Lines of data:

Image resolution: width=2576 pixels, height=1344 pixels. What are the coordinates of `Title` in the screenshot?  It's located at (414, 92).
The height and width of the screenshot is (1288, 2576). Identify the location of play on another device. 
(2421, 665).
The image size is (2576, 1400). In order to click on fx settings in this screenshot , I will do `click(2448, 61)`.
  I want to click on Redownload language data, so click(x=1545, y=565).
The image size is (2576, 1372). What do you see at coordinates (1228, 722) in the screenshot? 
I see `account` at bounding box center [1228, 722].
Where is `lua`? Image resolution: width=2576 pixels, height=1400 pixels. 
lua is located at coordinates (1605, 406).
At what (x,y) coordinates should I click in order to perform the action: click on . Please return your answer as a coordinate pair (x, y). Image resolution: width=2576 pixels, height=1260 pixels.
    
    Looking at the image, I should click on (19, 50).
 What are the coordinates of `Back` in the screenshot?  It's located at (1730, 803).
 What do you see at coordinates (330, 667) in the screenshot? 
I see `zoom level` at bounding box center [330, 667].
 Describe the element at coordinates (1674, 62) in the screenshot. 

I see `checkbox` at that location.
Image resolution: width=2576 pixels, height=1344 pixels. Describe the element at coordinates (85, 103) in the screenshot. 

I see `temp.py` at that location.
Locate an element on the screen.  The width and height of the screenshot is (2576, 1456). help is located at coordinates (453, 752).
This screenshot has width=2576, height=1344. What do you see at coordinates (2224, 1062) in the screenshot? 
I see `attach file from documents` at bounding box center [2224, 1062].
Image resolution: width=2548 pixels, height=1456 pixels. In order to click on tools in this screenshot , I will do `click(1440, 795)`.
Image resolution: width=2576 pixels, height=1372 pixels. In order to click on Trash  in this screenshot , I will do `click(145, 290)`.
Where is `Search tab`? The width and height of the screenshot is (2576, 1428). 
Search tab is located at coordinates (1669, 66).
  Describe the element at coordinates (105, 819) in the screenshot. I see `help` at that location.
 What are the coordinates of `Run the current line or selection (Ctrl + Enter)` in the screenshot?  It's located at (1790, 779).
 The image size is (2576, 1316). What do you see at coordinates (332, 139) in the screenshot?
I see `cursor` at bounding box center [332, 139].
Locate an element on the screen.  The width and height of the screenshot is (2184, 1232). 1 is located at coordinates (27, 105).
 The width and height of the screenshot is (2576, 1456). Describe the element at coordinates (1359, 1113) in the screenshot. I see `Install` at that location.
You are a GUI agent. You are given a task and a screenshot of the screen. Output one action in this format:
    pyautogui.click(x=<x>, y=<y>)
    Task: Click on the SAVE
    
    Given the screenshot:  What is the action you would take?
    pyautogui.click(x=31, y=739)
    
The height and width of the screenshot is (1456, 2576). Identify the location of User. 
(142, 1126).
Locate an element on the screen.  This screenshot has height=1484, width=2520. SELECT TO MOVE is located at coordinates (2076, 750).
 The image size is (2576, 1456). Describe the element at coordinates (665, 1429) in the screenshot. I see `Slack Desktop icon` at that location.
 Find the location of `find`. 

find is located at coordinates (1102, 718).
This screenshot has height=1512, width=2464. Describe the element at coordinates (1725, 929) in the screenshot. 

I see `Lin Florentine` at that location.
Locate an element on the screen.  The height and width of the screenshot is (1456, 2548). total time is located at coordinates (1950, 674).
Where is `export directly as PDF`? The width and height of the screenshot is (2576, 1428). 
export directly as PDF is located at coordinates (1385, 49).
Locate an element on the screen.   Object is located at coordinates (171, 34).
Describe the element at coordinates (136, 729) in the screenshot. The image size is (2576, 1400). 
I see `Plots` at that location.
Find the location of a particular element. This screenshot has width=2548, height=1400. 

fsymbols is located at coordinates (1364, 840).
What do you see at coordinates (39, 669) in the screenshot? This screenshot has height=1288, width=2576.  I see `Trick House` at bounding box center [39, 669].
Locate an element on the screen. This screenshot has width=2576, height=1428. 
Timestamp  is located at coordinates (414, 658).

= Set exercise =
Write out every line above as a JSON list of strings, one string per line, with the blank lines left out.

= Finished task =
[
  "Image resolution: width=2576 pixels, height=1344 pixels. What are the coordinates of `Title` in the screenshot?  It's located at (414, 92).",
  "The height and width of the screenshot is (1288, 2576). Identify the location of play on another device. ",
  "(2421, 665).",
  "The image size is (2576, 1400). In order to click on fx settings in this screenshot , I will do `click(2448, 61)`.",
  "  I want to click on Redownload language data, so click(x=1545, y=565).",
  "The image size is (2576, 1372). What do you see at coordinates (1228, 722) in the screenshot? ",
  "I see `account` at bounding box center [1228, 722].",
  "Where is `lua`? Image resolution: width=2576 pixels, height=1400 pixels. ",
  "lua is located at coordinates (1605, 406).",
  "At what (x,y) coordinates should I click in order to perform the action: click on . Please return your answer as a coordinate pair (x, y). Image resolution: width=2576 pixels, height=1260 pixels.",
  "    Looking at the image, I should click on (19, 50).",
  " What are the coordinates of `Back` in the screenshot?  It's located at (1730, 803).",
  " What do you see at coordinates (330, 667) in the screenshot? ",
  "I see `zoom level` at bounding box center [330, 667].",
  " Describe the element at coordinates (1674, 62) in the screenshot. ",
  "I see `checkbox` at that location.",
  "Image resolution: width=2576 pixels, height=1344 pixels. Describe the element at coordinates (85, 103) in the screenshot. ",
  "I see `temp.py` at that location.",
  "Locate an element on the screen.  The width and height of the screenshot is (2576, 1456). help is located at coordinates (453, 752).",
  "This screenshot has width=2576, height=1344. What do you see at coordinates (2224, 1062) in the screenshot? ",
  "I see `attach file from documents` at bounding box center [2224, 1062].",
  "Image resolution: width=2548 pixels, height=1456 pixels. In order to click on tools in this screenshot , I will do `click(1440, 795)`.",
  "Image resolution: width=2576 pixels, height=1372 pixels. In order to click on Trash  in this screenshot , I will do `click(145, 290)`.",
  "Where is `Search tab`? The width and height of the screenshot is (2576, 1428). ",
  "Search tab is located at coordinates (1669, 66).",
  "  Describe the element at coordinates (105, 819) in the screenshot. I see `help` at that location.",
  " What are the coordinates of `Run the current line or selection (Ctrl + Enter)` in the screenshot?  It's located at (1790, 779).",
  " The image size is (2576, 1316). What do you see at coordinates (332, 139) in the screenshot?",
  "I see `cursor` at bounding box center [332, 139].",
  "Locate an element on the screen.  The width and height of the screenshot is (2184, 1232). 1 is located at coordinates (27, 105).",
  " The width and height of the screenshot is (2576, 1456). Describe the element at coordinates (1359, 1113) in the screenshot. I see `Install` at that location.",
  "You are a GUI agent. You are given a task and a screenshot of the screen. Output one action in this format:",
  "    pyautogui.click(x=<x>, y=<y>)",
  "    Task: Click on the SAVE",
  "    Given the screenshot:  What is the action you would take?",
  "    pyautogui.click(x=31, y=739)",
  "The height and width of the screenshot is (1456, 2576). Identify the location of User. ",
  "(142, 1126).",
  "Locate an element on the screen.  This screenshot has height=1484, width=2520. SELECT TO MOVE is located at coordinates (2076, 750).",
  " The image size is (2576, 1456). Describe the element at coordinates (665, 1429) in the screenshot. I see `Slack Desktop icon` at that location.",
  " Find the location of `find`. ",
  "find is located at coordinates (1102, 718).",
  "This screenshot has height=1512, width=2464. Describe the element at coordinates (1725, 929) in the screenshot. ",
  "I see `Lin Florentine` at that location.",
  "Locate an element on the screen.  The height and width of the screenshot is (1456, 2548). total time is located at coordinates (1950, 674).",
  "Where is `export directly as PDF`? The width and height of the screenshot is (2576, 1428). ",
  "export directly as PDF is located at coordinates (1385, 49).",
  "Locate an element on the screen.   Object is located at coordinates (171, 34).",
  "Describe the element at coordinates (136, 729) in the screenshot. The image size is (2576, 1400). ",
  "I see `Plots` at that location.",
  "Find the location of a particular element. This screenshot has width=2548, height=1400. ",
  "fsymbols is located at coordinates (1364, 840).",
  "What do you see at coordinates (39, 669) in the screenshot? This screenshot has height=1288, width=2576.  I see `Trick House` at bounding box center [39, 669].",
  "Locate an element on the screen. This screenshot has width=2576, height=1428. ",
  "Timestamp  is located at coordinates (414, 658)."
]